Wednesday, December 5, 2018

the wisdom of despair




the first lesson is simple.






we are not in control

we can plan.
we can pray.
we can work hard.

but none of us is in charge.

it doesn't matter whether you believe in god or mother nature. 
no one is exempt from tragedy.


and not just from natural disasters..
we manage to create tragedies on our own.

despair teaches us that tragedy is no respecter of persons. 
fires and hurricanes and earthquakes don't pick which neighborhoods to destroy.

bullets often miss their targets,
but don't miss.


 or they do hit their targets



what happens after a tragedy depends on ourselves, but even more importantly on others who help.

there comes a time when we all need help.
who gets it and who gives it makes all the difference in the world.

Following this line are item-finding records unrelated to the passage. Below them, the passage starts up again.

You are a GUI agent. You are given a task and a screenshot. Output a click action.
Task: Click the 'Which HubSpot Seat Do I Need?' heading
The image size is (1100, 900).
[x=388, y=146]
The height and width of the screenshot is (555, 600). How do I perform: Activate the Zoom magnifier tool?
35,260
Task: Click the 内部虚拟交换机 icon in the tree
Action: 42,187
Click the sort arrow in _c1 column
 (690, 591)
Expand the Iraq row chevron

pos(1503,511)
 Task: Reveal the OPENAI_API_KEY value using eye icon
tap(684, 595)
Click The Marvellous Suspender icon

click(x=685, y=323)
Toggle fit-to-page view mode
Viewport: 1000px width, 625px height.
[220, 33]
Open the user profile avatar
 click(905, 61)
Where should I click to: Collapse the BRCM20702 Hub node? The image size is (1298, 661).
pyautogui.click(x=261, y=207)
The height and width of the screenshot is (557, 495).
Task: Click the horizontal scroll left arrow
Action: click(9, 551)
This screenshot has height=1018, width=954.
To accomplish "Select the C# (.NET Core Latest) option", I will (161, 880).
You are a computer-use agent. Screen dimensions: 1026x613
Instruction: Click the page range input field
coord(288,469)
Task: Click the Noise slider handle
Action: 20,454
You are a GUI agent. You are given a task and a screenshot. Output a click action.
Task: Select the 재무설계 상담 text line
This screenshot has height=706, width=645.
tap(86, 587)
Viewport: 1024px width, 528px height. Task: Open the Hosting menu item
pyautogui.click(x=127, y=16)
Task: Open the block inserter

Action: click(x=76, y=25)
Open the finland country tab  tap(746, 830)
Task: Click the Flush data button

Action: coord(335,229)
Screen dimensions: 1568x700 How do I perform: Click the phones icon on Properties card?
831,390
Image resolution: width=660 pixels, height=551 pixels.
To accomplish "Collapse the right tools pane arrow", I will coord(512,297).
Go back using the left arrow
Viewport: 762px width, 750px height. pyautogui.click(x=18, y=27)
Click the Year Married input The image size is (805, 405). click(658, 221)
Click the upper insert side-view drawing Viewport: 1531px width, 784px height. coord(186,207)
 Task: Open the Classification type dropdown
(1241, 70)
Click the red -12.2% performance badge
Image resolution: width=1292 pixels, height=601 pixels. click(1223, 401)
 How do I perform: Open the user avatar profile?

in my hometown, port st. joe, we have been given tremendous help. food and water and clothes and toy donations have come from all over the country.

in puerto rico, people were abandoned to fend for themselves.

i only had a foot and a half of flooding in my house and it's taken six weeks to get out the furniture and clean the floors... and it still needs work.



despair teaches us that how others treat us is everything.




when despair is our companion, we are not strong.

when despair is our companion, we listen to what others say and how they treat us.

our strength comes from our community.















without community, there is little strength








in the story of the good samaritan, despair teaches us that we are the man on the road. 

we are the one in need.
we are the one seeking help. 
we are the one finding that our community may not look like what we thought it did. that person reaching out to us may be a liberal, may be a conservative, may be an evangelical, may be an atheist.

all we see is the help that we so desperately need.


everyone does despair differently, but with things in common.

platitudes don't help.

well-meaning testimonies of how blessed someone is leaves the one whose house was destroyed thinking, well god didn't bless me. 



does god love the person whose house was spared more than the one whose house is gone?

these are questions that despair asks.

despair teaches us how fragile we are.

how fragile our world is.

despair teaches us that we can be grateful and sad at the same time. despair teaches us that we know it could be worse, but that doesn't lessen our grief.

it helps. it does. 
but despair does not leave us because of our gratitude.

gratitude only provides us with something to hold on to.

despair tests our faith.


it asks us what we believe.

it gives us the time to discover what is deep within us.

and also what is around us.




the greatest lesson of despair is knowing how important are those around us.

the greatest lesson is the need for hope and how necessary it is that hope comes from without as well as within.

we were not created to be loners.

we were created for community.

we reach within our own experience with despair and take that knowledge into service.

we don't have to learn the lessons of despair.

we can respond with rage.

we can make our home there.

but if we listen to our hearts

if we hear the cries of our neighbors, and know that everyone is our neighbor....



then we have found wisdom in despair.